Crain suggests plan sponsors and advisers can use the deferral limit increase as the basis for a round of participant mailings—reminding participants of the importance of saving as much as possible as early as possible.

“I think there is a lot of value in the broad message that the ability to save at the maximum has gone up, and that the gross number is now $18,000 a year,” he says. “If we can get people to think about that number, to know what it represents and to start moving towards it, that’s important.”

Crain says such a message is probably more important this year than in some years past—due to pending tax reform proposals that seek to raise revenues by potentially cutting back on tax breaks for workplace retirement savers (see “Industry Groups Alarmed About Tax Reform”). With this story brewing in the background, it’s important for participants to know that the government looks favorably on the use of DC plans as a retirement savings vehicle, Crain says.

“The other way I look at this is, if you look back just five years or so, we were at $16,500 for the annual deferral limit,” Crain notes. “So going up to $18,000 is not a huge increase over last year, but if you think about that extra $1,500 a year for someone’s long-term savings, it’s a big deal when you consider the additional accumulative power over the course of their career.”

There’s a similar and perhaps even more important story to tell about the catch-up contribution increase, Crain says.

“If you look closer at the catch-up contribution maximum increase, which grew from $5,500 to $6,000, that’s actually almost a 10% jump in terms of an annual increase,” Crain notes. “Clearly that’s a big increase for a single year, especially given where we are on inflation.”

Crain observes that, with the latest increases in normal and catch-up deferrals, a qualified plan participant can now divert $24,000 of their annual income into a DC plan. He admits that most participants don’t save at a rate sufficient enough to hit the maximum, but it’s still an important signal that the catch-up limit was increased.

“So even if an individual is late to start their retirement savings, there is still some hope for them, especially if they’re coming into their own as a wage earner,” Crain says. “They’ll have 15 years before retirement to save at a pretty significant maximum, or perhaps even longer if you look at the new mortality tables coming out. That’s a great thing. Of course saving earlier is going to be better, but I definitely see this as a move to help those savers who have fallen behind.”

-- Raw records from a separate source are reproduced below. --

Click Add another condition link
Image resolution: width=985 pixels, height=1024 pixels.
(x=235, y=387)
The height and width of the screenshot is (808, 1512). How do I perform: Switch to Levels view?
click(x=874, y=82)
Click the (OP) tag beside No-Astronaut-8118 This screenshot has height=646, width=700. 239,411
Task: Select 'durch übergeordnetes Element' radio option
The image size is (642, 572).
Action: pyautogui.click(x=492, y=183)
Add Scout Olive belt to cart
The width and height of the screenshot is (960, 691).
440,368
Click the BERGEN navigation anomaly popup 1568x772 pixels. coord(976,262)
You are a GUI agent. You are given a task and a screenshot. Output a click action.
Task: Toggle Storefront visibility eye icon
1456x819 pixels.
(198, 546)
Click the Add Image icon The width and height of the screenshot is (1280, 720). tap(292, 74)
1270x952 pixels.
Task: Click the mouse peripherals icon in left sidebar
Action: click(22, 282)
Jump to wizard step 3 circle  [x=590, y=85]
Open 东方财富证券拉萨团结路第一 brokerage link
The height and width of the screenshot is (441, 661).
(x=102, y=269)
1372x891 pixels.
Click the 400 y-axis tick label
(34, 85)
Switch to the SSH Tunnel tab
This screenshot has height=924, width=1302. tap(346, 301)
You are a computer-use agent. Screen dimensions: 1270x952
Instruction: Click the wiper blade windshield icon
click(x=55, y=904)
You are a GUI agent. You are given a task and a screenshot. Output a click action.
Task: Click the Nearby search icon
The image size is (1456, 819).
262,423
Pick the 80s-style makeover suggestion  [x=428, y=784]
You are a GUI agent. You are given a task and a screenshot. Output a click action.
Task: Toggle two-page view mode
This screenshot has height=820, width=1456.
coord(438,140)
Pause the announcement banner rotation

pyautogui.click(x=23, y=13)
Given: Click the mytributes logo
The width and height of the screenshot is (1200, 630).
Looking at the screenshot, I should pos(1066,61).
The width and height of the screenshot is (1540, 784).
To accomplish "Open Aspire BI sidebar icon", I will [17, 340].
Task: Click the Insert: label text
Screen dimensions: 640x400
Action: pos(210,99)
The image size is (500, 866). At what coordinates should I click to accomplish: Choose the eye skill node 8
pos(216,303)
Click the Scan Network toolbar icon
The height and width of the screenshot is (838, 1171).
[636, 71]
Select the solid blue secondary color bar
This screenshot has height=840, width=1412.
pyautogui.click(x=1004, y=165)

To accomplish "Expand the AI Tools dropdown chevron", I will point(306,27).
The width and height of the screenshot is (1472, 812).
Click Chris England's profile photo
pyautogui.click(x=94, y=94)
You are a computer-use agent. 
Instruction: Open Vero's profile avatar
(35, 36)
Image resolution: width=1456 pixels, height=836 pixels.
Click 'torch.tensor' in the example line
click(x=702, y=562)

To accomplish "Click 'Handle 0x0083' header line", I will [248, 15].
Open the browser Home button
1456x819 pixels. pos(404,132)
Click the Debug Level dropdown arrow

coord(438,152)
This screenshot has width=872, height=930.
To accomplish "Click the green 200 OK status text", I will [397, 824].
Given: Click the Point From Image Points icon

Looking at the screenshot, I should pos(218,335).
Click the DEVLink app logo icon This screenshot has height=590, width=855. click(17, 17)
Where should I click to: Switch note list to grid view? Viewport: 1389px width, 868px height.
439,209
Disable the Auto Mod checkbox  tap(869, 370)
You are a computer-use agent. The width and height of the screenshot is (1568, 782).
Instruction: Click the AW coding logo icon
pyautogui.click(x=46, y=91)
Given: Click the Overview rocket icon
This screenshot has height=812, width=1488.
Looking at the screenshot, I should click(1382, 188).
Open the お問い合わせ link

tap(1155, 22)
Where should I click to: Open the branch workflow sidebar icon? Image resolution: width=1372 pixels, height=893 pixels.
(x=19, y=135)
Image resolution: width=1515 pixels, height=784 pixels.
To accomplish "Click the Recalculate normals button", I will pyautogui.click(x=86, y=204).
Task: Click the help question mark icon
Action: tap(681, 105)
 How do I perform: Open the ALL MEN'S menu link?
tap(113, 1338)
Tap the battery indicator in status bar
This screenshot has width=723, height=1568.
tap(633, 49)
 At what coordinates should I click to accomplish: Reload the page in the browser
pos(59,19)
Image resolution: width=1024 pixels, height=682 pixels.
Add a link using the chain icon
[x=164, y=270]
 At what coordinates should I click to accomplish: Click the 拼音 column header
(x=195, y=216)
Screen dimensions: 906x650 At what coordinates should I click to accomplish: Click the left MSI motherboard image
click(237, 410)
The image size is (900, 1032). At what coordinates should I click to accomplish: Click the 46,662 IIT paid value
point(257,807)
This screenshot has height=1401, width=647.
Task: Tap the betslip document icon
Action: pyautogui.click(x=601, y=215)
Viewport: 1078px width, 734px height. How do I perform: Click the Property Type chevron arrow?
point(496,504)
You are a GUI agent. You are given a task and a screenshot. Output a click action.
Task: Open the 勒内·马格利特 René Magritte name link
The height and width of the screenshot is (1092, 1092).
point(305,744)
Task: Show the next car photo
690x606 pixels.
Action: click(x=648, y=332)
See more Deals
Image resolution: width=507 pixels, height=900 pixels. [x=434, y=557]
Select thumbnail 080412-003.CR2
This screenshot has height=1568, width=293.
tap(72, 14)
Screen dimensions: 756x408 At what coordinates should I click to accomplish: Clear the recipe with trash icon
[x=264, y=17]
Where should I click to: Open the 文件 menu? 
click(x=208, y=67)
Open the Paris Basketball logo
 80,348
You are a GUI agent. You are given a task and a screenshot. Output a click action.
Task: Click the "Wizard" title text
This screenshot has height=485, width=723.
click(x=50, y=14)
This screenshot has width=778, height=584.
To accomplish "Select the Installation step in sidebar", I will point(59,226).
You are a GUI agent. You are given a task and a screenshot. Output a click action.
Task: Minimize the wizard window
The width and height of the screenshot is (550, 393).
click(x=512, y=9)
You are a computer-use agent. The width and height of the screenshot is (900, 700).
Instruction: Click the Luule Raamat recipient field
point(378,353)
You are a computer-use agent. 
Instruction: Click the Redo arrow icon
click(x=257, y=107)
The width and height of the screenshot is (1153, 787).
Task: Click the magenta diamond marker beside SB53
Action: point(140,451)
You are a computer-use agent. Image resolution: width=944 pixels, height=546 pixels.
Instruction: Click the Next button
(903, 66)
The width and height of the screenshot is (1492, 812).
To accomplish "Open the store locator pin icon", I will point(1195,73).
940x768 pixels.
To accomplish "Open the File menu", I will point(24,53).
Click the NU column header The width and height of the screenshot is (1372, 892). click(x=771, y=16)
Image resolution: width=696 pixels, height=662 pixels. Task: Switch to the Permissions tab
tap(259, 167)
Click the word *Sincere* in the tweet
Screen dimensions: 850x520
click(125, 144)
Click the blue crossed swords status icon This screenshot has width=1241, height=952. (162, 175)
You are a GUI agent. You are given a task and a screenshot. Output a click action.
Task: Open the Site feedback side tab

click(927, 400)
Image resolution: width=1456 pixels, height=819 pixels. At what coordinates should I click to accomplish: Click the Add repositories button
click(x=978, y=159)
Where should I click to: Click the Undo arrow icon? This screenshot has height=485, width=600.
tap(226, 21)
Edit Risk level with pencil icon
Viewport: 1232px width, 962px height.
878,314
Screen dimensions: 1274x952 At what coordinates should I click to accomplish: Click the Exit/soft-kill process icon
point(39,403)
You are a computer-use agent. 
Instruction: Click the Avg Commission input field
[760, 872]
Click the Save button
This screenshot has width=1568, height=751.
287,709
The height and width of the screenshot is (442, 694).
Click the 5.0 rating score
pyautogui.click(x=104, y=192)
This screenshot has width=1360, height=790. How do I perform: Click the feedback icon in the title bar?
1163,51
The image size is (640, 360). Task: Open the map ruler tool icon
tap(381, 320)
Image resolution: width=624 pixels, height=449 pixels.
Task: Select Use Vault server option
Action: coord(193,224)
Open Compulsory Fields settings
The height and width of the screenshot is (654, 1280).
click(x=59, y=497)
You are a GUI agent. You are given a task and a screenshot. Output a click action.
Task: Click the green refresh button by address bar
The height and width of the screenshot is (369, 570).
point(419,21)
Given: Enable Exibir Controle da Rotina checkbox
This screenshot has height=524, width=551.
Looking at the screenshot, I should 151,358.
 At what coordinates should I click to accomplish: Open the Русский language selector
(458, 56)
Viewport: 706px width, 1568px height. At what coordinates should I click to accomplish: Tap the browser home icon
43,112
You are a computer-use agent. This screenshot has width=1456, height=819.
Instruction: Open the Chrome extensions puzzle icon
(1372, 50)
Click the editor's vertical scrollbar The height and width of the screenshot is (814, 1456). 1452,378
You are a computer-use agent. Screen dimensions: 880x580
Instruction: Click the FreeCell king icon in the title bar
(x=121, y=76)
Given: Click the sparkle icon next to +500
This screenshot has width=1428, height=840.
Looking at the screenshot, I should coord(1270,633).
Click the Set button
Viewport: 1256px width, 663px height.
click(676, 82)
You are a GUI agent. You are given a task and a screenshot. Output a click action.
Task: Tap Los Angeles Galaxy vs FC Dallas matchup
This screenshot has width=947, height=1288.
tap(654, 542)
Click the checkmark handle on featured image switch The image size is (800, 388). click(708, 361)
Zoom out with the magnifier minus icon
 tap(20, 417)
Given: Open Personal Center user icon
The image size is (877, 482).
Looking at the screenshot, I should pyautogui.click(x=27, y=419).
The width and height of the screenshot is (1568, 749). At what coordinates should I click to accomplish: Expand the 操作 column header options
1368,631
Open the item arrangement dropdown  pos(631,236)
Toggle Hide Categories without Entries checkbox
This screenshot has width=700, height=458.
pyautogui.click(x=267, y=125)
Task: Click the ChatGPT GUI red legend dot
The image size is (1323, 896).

“As the catchup contribution limit grows and people start living longer, I think that actually bodes well for the retirement picture,” Crain adds. “A few decades ago we would have expected someone at age 50 to have 10 more years of working income to count on. Today we understand that’s probably going to be closer to 15 more years in the workforce. And in another decade, maybe we can expect people to work to 70. So that would be 20 years to save at $24,000 a year for some people. In this context the increases we are talking about take on even more meaning.”

Crain says it’s also important to note that the maximum benefit limit for defined benefit (DB) plan participants was not increased for 2015. Additionally, a number of important deferral limits impacting savers using individual retirement accounts (IRAs) were also kept the same—suggesting the IRS is paying particular attention to the growing importance of the DC universe as America’s primary retirement system.

“I think that if you look at the way limits for DBs and IRAs really didn’t change this year, it’s telling,” he says. “Of course, you can’t read too much into the intentions of the IRS, but that being said there does seem to be more emphasis and more push around the DC side of the retirement system. People are getting a greater ability to save successfully in their 401(k)s, and the IRS wants to underscore the value of employee individualism for retirement savings. So that translates to them being somewhat more attentive to the 401(k) system.”